Pedágio pedagógico
Santa Catarina vai ter que pagar uma indenização entre R$ 380 milhões e R$ 590 milhões pelo fato de o ex-governador Espiridião Amin ter se recusado a adotar o pedágio na ligação da rodovia SC-401 da beira-mar sul até as praias do norte e que era a compensação pelo trabalho da empreiteira Engepasa. O governador atual tenta um acordo com a credora, titular de decisão do TRF de Porto Alegre para ver se diminui o peso da pedrada. Pedagógico para nós.
Delirar é preciso
O Dieese volta e meia vem com suas tabulações utópicas de quanto deveria ser o salário mínimo no Brasil. Cravou em R$ 1,7 mil. É o tipo da simulação que não comove e nem mobiliza e se baseia em referenciais de um tempo em que menos de 20% dos brasileiros estavam nas cidades, já que os do campo estavam fora das benesses do getulismo.
Terrorismo
Para defender o sossego de parentes do prefeito há incursões seguidas da Diretran, em ânsia multadora incontrolável, na rua Gutemberg no Batel. Esse terrorismo acaba atingindo um padrinho de Beto Richa, Mussa Aidar. Um irmão do deputado Ney Leprevost tem negócio na área e também é atingido. Coisas de uma clara monarquia de aldeia.
Transparência
Pelo Diário Oficial se percebe que o governo nada quer com transparência. Atos comuns como o de funcionários em viagem ou colocados à disposição nem sempre têm os nomes publicados. Linguagem cifrada.
Mimetismo
O advogado e versado em constitucionalismo, Reginaldo Fanchin, sustenta que 99% da legislação brasileira pós-88 é falsa. E fundamenta o raciocínio nesse texto do jurista José Afonso da Silva: ''As medidas provisórias não constaram da enumeração do art. 59, como objeto do processo legislativo, e não tinham mesmo que constar, porque sua formação não se dá por processo legislativo. São simplesmente editadas pelo presidente da República. A redação final da Constituição não as trazia nessa enumeração. Um gênio qualquer, de mau gosto, ignorante e abusado, introduziu-as aí indevidamente, entre a aprovação do texto final (portanto depois de 22.9.88) e a promulgação-publicação da Constituição no dia 5.10.88''. Esse texto está no Curso de Direito Constitucional Positivo, Malheiros, 1995, 10 edição, pag 496.

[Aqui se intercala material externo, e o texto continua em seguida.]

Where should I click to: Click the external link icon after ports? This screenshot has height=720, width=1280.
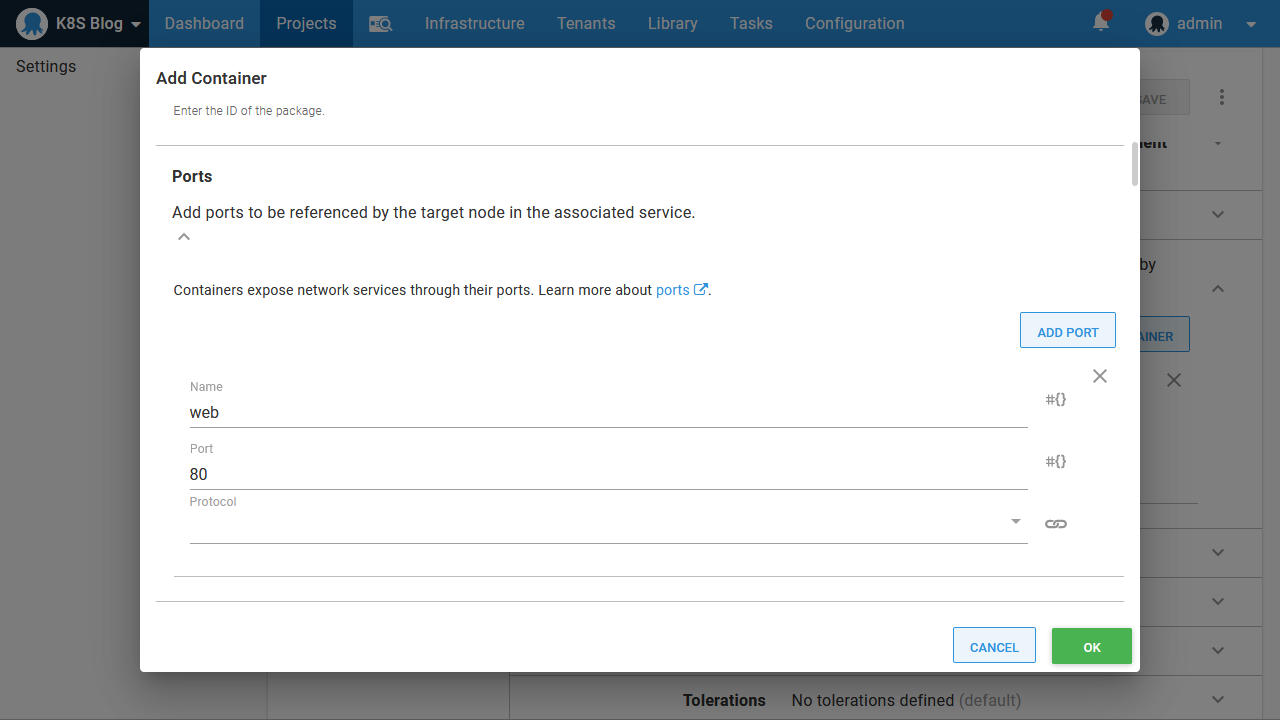pos(701,290)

Assim, além da anomia, falta de referenciais legais que assinalam a vida nacional, visível no poder paralelo do crime organizado, temos a patologia no próprio campo institucional como admitiu o ex-ministro Nelson Jobim ao abordar textos da Carta que não foram votados e muito menos aprovados.
Num contexto dessa ordem não será de surpreender, caso a fidelidade aos partidos seja imposta, que haja um casuísmo que neutralize a decisão via um ato parlamentar com anistia aos infratores. É o Brasilzão.
Folclore
Apesar de seus procuradores receberem mais de R$ 22 mil parece incrível que não haja um filtro na Assembléia Legislativa para conter bestialógicos como o da PEC da Sanepar. Do Cirque du Soleil caminhamos para o das sombras.